Records supplied Start Marker

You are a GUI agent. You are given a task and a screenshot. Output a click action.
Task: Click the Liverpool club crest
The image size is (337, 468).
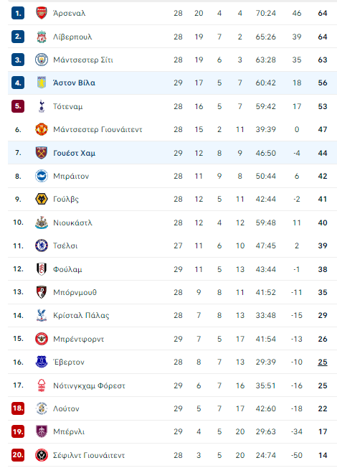42,37
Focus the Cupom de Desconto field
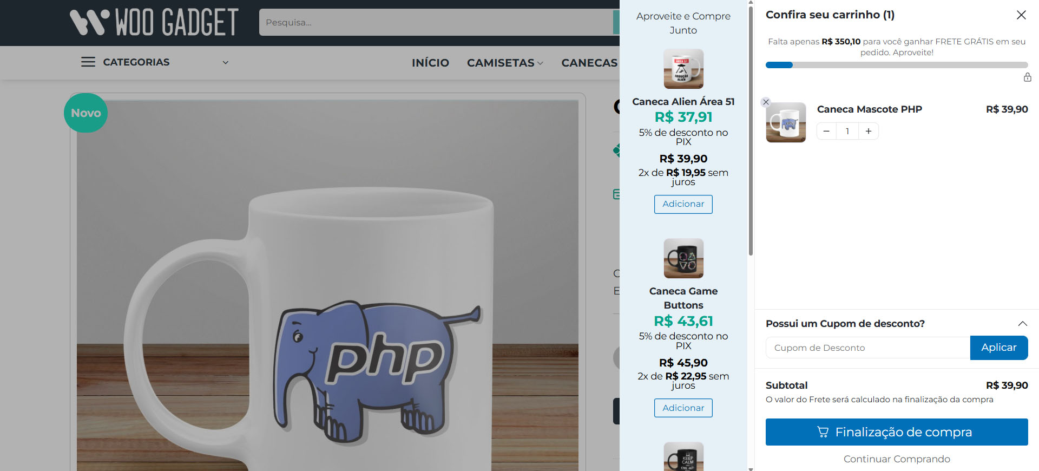 click(x=867, y=348)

Records supplied End Marker

▸ **Your task**: Copy the lines starting at the line that contains "Task: Click the Liverpool club crest" and running to the final line of the entries, inclusive; omit all pictures.

▸ **Your solution**:
Task: Click the Liverpool club crest
The image size is (337, 468).
42,37
Focus the Cupom de Desconto field
 click(x=867, y=348)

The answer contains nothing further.